(WHAT IS REQUIRED)
Across the records that follow, count each line holding "computer", and write only the total.
[[ RECORDS SHOWN, beginning ]]
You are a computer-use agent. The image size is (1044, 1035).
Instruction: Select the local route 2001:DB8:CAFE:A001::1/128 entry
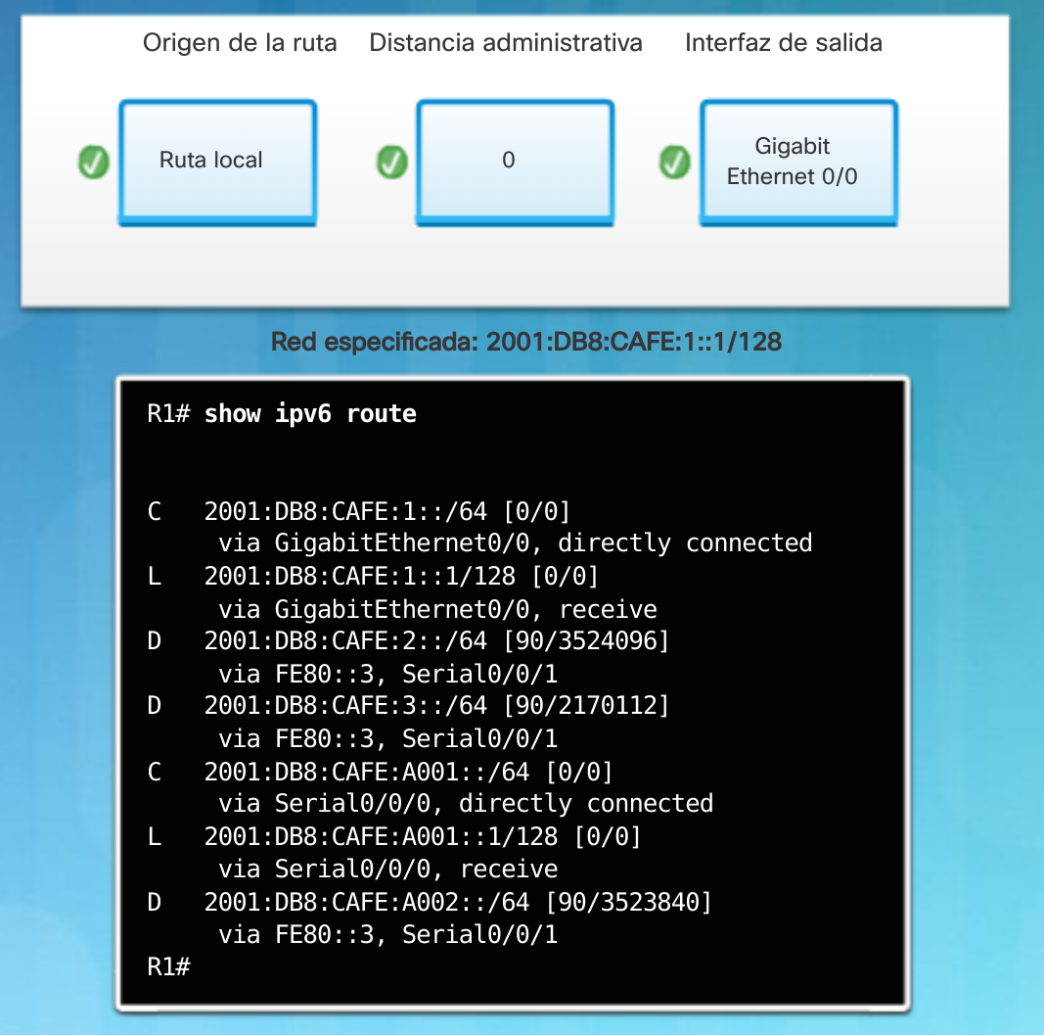(x=422, y=836)
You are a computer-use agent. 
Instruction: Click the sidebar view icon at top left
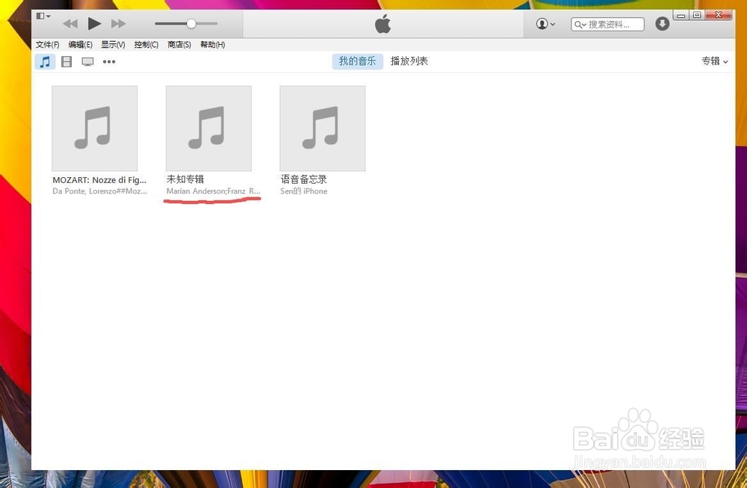click(x=42, y=16)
[[ RECORDS SHOWN, end ]]
(YOUR RESPONSE)
2